The conversation that had taken place powerfully, silently and seductively—oh-so-seductively—between him and her, with every exchange of glances, every half-smile, every sensual curve of his mouth, every lift of his hand with those long, aristocratic fingers.
The light had refl
ected off the gold of his signet ring, impressed with his family crest—the same lion couchant that his ancestor had displayed on his own ring in the Luciezo portrait—and Carla had found herself wondering if it could be the very same ring.

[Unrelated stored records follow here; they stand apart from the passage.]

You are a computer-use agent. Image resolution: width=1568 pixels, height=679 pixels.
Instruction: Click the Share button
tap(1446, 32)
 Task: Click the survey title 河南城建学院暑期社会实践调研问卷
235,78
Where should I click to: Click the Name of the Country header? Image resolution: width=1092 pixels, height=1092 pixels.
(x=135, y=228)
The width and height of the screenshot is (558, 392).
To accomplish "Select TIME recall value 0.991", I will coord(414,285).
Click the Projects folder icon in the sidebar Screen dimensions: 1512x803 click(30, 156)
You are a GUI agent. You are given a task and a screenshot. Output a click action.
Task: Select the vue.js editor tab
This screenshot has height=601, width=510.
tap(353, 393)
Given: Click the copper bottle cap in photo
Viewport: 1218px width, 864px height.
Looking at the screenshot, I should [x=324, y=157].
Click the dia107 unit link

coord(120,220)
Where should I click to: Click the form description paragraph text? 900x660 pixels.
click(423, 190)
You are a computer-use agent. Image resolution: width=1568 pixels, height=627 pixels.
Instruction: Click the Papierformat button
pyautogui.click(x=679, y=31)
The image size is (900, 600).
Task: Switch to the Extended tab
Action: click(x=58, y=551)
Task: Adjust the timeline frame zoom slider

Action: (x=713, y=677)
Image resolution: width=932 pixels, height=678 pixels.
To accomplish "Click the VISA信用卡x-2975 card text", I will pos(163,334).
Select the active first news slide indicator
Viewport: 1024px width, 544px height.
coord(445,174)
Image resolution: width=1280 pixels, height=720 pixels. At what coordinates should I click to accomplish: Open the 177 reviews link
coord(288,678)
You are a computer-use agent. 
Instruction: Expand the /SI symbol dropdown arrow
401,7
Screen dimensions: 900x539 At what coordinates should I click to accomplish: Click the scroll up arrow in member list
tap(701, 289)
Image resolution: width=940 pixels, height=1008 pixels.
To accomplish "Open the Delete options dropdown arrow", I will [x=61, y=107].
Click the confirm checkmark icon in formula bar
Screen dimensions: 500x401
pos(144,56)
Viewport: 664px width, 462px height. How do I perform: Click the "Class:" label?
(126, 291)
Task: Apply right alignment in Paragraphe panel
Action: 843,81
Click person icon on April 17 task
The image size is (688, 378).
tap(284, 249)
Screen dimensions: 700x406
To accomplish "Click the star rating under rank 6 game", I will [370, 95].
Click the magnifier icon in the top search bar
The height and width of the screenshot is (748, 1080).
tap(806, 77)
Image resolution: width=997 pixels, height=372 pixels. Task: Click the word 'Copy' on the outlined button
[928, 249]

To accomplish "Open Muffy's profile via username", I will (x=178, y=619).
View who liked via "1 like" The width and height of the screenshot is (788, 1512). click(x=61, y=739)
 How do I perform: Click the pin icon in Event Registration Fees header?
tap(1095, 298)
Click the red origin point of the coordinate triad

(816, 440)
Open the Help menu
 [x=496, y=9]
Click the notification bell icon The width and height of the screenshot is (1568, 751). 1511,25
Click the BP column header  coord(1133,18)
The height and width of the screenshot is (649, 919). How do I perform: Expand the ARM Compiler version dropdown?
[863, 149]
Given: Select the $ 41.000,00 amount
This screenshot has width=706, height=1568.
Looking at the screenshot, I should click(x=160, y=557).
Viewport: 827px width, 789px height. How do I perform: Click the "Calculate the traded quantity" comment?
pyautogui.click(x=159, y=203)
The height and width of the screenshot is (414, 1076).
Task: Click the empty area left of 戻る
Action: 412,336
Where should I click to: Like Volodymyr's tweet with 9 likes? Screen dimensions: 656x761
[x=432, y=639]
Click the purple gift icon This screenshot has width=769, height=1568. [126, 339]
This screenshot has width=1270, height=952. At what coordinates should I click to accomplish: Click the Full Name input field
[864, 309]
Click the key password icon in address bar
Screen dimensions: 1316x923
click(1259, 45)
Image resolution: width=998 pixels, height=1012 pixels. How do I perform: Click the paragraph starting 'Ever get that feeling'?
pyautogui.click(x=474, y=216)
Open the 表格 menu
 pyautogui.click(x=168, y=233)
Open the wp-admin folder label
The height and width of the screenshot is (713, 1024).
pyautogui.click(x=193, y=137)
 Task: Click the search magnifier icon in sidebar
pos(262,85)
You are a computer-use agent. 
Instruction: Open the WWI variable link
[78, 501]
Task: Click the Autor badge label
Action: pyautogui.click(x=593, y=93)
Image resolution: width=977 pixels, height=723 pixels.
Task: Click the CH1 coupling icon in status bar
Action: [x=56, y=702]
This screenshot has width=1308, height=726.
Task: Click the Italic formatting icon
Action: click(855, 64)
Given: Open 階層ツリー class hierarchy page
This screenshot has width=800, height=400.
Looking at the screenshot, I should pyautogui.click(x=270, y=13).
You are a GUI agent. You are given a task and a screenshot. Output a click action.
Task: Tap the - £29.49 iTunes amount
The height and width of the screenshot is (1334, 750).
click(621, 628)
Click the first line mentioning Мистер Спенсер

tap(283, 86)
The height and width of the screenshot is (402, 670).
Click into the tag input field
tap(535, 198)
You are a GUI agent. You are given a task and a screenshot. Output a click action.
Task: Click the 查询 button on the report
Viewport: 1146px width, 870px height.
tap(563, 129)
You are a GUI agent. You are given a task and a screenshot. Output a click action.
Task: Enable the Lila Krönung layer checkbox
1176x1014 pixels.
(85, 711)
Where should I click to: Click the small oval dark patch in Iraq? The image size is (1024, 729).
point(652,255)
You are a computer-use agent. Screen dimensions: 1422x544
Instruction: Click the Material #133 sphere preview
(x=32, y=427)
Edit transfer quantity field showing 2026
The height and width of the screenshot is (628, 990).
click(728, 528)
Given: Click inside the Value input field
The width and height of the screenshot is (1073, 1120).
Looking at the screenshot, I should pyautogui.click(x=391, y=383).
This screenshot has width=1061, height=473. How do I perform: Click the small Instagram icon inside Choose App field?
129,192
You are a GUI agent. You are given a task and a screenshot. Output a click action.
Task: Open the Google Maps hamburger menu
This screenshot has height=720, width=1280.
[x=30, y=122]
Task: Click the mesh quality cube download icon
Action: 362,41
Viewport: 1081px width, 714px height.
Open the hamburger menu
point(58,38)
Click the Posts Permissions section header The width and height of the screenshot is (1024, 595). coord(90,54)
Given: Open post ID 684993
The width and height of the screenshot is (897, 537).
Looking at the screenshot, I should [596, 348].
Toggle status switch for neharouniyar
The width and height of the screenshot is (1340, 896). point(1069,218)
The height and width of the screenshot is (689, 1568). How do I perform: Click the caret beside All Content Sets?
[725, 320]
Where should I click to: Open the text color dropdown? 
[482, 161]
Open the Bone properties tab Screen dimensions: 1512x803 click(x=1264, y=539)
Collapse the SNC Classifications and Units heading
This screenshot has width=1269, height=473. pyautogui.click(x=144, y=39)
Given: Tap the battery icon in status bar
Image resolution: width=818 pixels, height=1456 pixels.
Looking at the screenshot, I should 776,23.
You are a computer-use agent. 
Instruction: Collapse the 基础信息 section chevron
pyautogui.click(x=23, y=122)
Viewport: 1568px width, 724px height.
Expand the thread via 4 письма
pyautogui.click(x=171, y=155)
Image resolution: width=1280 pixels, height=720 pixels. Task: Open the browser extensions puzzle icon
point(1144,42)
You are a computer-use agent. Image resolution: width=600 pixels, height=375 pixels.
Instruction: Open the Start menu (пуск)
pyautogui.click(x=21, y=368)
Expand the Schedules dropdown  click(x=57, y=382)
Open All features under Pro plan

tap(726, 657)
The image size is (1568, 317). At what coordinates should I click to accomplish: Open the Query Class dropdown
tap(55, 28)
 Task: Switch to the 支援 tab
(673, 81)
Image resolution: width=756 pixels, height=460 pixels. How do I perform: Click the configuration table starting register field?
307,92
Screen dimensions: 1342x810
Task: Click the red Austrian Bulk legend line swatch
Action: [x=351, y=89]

Eventually Cesare’s hand had crushed the white damask napkin and dropped it on the table to signal the end of their meal, and they’d got to their feet and made their way towards the exit.
Nothing so crude as a bill had been offered by the maître d’—nothing more than a respectful inclination of the head at their departure, a gracious murmur of appreciation from the Count, a smile of thanks from herself as they left, stepping out onto the pavement, where his car had been waiting for them.
Now, as they drew up at the kerb by her apartment, he cut the engine and turned and looked at her, an enigmatic expression visible in the dim street light.
Her consciousness of his raw physical presence seared in her again. She smiled at him. ‘Thank you,’ she said, ‘for a lovely evening.’ Her voice was bright, and oh-so-civil.
She realised she’d spoken in English. They’d gone in and out of Italian and English all evening, for the Count’s English was as fluent as her Italian had become in the ten years she’d lived in Rome, though surely no Englishman could make his native language as seductive, as sensual as an Italian male could make it sound?